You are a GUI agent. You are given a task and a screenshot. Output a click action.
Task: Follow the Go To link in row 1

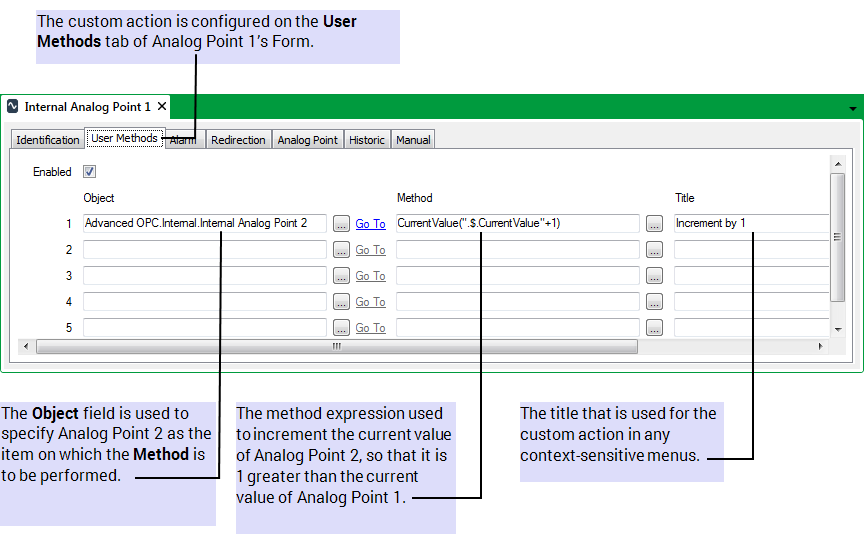pyautogui.click(x=370, y=224)
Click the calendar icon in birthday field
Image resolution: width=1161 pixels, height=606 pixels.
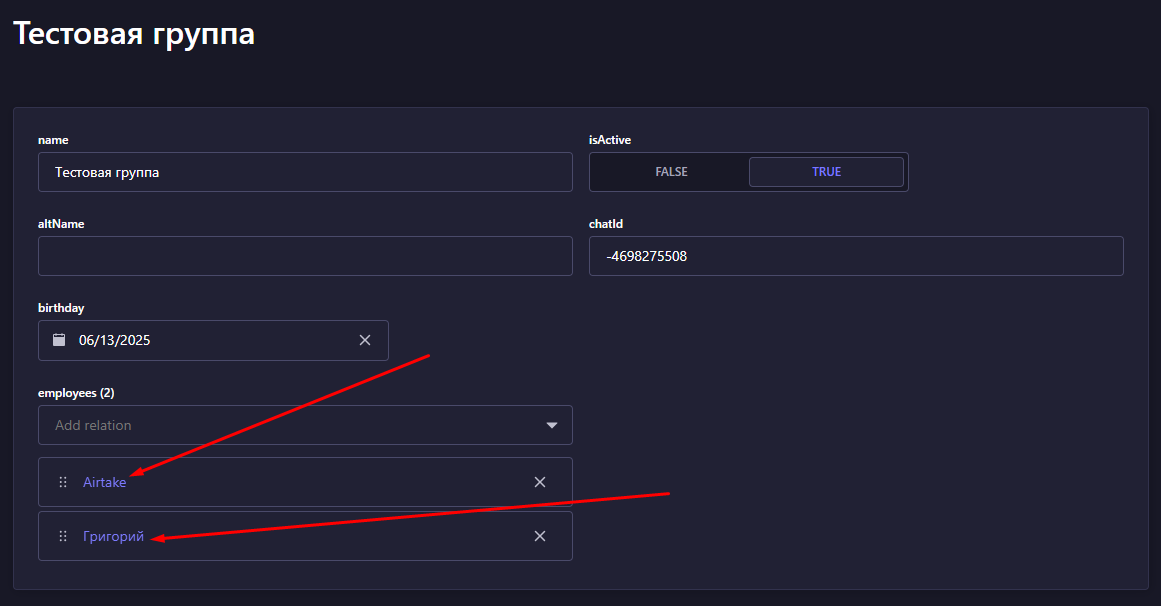pos(59,340)
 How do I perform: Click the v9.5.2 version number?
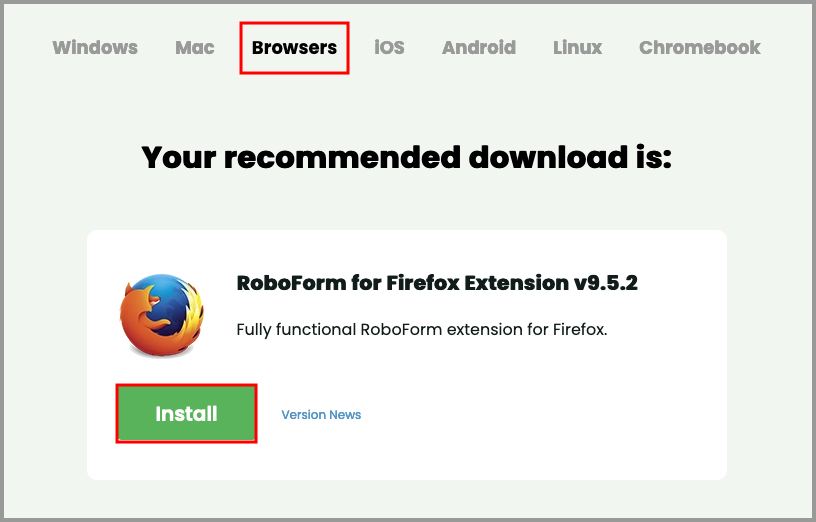[606, 284]
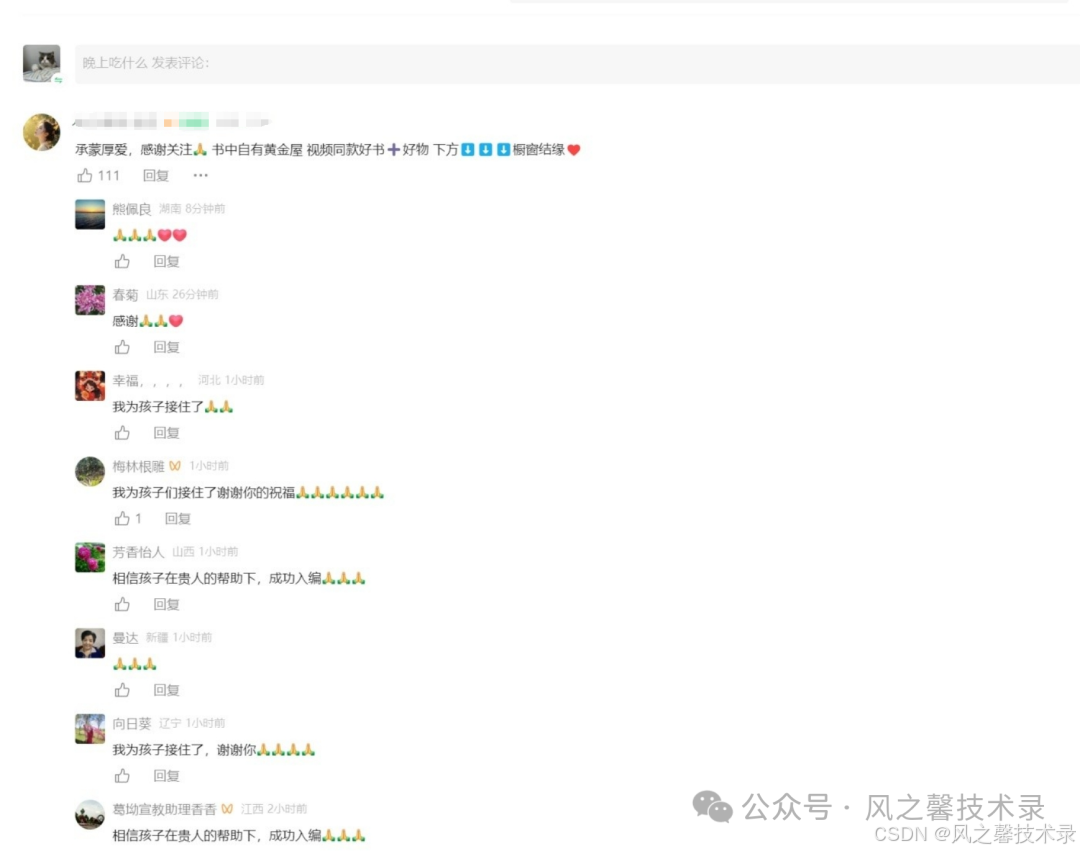The height and width of the screenshot is (851, 1080).
Task: Like 曼达's comment
Action: [123, 690]
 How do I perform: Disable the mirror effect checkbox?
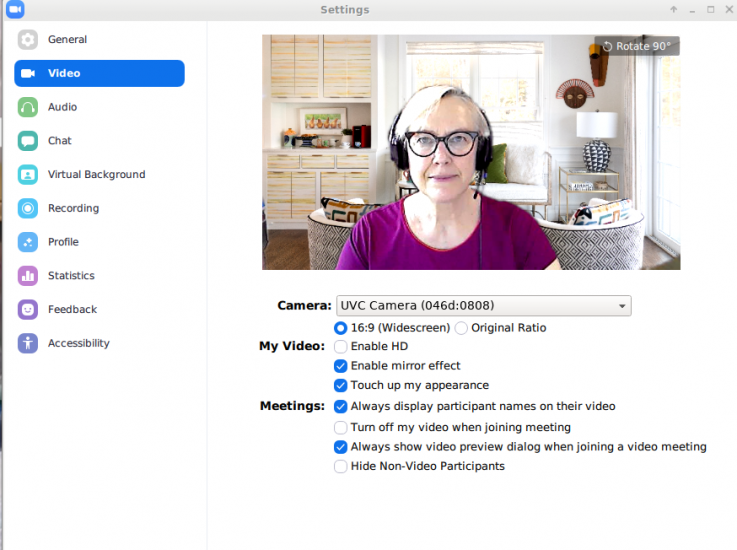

What you will do: Every line of the data should be transcribed exactly. Omit the images.

Task solution:
You are a GUI agent. You are given a task and a screenshot. Output a click action.
Task: Follow the Go To link in row 1

pyautogui.click(x=370, y=224)
Click the calendar icon in birthday field
Image resolution: width=1161 pixels, height=606 pixels.
pos(59,340)
 How do I perform: Click the v9.5.2 version number?
[606, 284]
The height and width of the screenshot is (851, 1080).
Task: Like 曼达's comment
Action: [123, 690]
 How do I perform: Disable the mirror effect checkbox?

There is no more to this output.